# What you have to do
Update the entries in the stretch from the line containing "Screenshot is 369x912." through the line containing "Zárcsere Budapest –" by putting "Védőrács" wherever "Biztonsági rács" appears, changing nothing else, and return only those entries.

# Dataset records
········
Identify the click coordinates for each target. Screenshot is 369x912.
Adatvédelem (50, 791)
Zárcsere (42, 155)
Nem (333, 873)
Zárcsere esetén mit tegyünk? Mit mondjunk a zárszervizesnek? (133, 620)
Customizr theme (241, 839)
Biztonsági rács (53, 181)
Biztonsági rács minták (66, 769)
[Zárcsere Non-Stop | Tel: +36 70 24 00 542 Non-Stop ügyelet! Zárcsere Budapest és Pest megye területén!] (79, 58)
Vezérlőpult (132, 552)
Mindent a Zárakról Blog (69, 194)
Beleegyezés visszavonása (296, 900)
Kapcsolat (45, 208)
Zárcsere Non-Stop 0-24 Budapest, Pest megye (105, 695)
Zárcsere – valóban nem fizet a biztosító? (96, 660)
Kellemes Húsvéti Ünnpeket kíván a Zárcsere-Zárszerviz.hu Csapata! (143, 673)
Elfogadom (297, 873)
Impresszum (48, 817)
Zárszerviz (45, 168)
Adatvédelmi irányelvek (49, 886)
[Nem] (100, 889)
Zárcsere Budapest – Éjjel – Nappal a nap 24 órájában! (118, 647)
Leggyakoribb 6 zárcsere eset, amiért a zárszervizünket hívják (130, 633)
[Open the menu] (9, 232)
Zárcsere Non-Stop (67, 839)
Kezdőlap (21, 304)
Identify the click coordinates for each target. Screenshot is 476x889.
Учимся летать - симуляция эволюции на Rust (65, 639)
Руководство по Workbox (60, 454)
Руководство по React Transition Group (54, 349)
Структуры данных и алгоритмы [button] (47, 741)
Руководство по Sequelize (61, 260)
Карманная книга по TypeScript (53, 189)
········
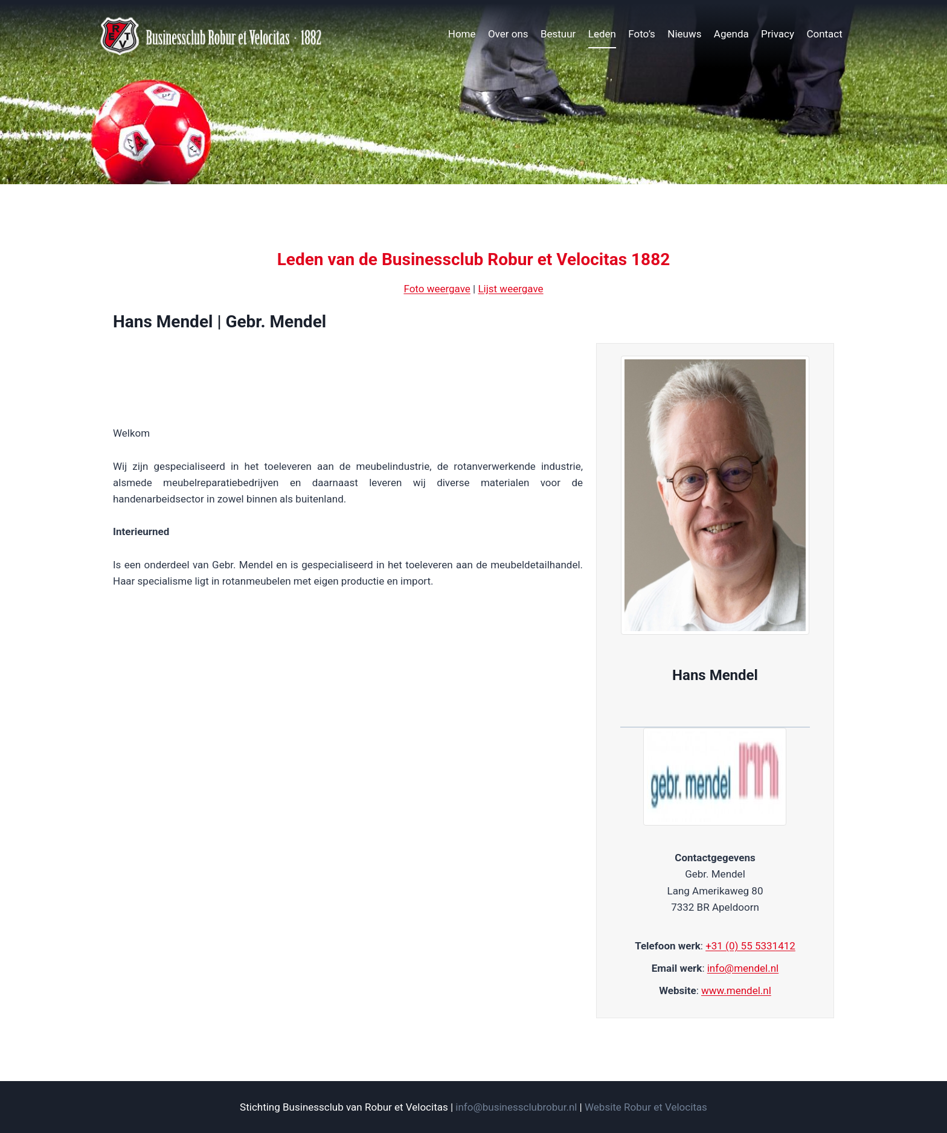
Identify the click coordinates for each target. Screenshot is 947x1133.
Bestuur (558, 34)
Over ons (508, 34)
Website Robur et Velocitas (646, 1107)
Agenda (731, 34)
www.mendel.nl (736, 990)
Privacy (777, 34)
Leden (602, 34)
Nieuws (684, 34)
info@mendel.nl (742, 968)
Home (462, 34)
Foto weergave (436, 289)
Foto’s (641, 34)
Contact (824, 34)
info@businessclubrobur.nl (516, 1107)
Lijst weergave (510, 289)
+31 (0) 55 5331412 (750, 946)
········
# Response to the exercise
Identify the click coordinates for each target. Screenshot is 369x912.
Adatvédelem (50, 791)
Zárcsere (42, 155)
Nem (333, 873)
Zárcsere esetén mit tegyünk? Mit mondjunk a zárszervizesnek? (133, 620)
Customizr theme (241, 839)
Védőrács (53, 181)
Védőrács minták (66, 769)
[Zárcsere Non-Stop | Tel: +36 70 24 00 542 Non-Stop ügyelet! Zárcsere Budapest és Pest megye területén!] (79, 58)
Vezérlőpult (132, 552)
Mindent a Zárakról Blog (69, 194)
Beleegyezés visszavonása (296, 900)
Kapcsolat (45, 208)
Zárcsere Non-Stop 0-24 Budapest, Pest megye (105, 695)
Zárcsere – valóban nem fizet a biztosító? (96, 660)
Kellemes Húsvéti Ünnpeket kíván a Zárcsere-Zárszerviz.hu Csapata! (143, 673)
Elfogadom (297, 873)
Impresszum (48, 817)
Zárszerviz (45, 168)
Adatvédelmi irányelvek (49, 886)
[Nem] (100, 889)
Zárcsere Budapest – Éjjel – Nappal a nap 24 órájában! (118, 647)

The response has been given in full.